- What you have to do
Set down, character for character, everything in the records below from the line holding "This screenshot has height=391, width=293." down to the line holding "has height=320, width=618.", and no other line.

---

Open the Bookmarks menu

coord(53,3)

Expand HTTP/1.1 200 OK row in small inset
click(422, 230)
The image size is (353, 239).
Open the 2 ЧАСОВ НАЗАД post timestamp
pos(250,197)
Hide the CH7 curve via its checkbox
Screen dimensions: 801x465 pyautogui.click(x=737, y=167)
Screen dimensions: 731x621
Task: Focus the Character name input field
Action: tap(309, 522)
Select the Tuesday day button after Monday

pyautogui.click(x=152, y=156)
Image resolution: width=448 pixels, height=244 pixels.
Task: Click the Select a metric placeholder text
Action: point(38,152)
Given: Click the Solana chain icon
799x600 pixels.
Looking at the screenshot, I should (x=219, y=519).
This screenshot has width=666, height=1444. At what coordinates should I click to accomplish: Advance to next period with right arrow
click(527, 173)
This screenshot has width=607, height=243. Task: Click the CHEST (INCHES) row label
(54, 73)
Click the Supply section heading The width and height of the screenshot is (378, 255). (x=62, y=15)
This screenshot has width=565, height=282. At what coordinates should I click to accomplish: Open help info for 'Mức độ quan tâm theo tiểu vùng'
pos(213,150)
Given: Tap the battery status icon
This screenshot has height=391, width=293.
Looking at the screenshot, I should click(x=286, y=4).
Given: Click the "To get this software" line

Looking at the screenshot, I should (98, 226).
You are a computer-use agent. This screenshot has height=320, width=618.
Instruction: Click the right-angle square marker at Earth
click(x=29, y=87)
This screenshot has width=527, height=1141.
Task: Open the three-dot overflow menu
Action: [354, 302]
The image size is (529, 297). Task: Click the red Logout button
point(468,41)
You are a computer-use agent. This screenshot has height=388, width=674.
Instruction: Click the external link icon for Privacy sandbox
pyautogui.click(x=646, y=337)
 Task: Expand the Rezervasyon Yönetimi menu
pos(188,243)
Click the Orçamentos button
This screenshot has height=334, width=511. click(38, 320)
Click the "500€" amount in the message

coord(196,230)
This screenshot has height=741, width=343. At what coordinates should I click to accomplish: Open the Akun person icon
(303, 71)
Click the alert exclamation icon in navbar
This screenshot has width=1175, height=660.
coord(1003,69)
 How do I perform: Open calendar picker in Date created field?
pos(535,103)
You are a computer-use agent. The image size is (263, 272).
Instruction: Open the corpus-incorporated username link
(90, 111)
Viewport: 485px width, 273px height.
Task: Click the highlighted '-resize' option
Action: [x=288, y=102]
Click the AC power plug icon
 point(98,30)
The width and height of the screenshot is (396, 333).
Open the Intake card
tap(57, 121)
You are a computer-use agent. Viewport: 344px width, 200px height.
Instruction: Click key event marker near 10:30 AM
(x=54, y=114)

---

- Answer section
This screenshot has height=391, width=293.
Looking at the screenshot, I should click(x=286, y=4).
Given: Click the "To get this software" line

Looking at the screenshot, I should (98, 226).
You are a computer-use agent. This screenshot has height=320, width=618.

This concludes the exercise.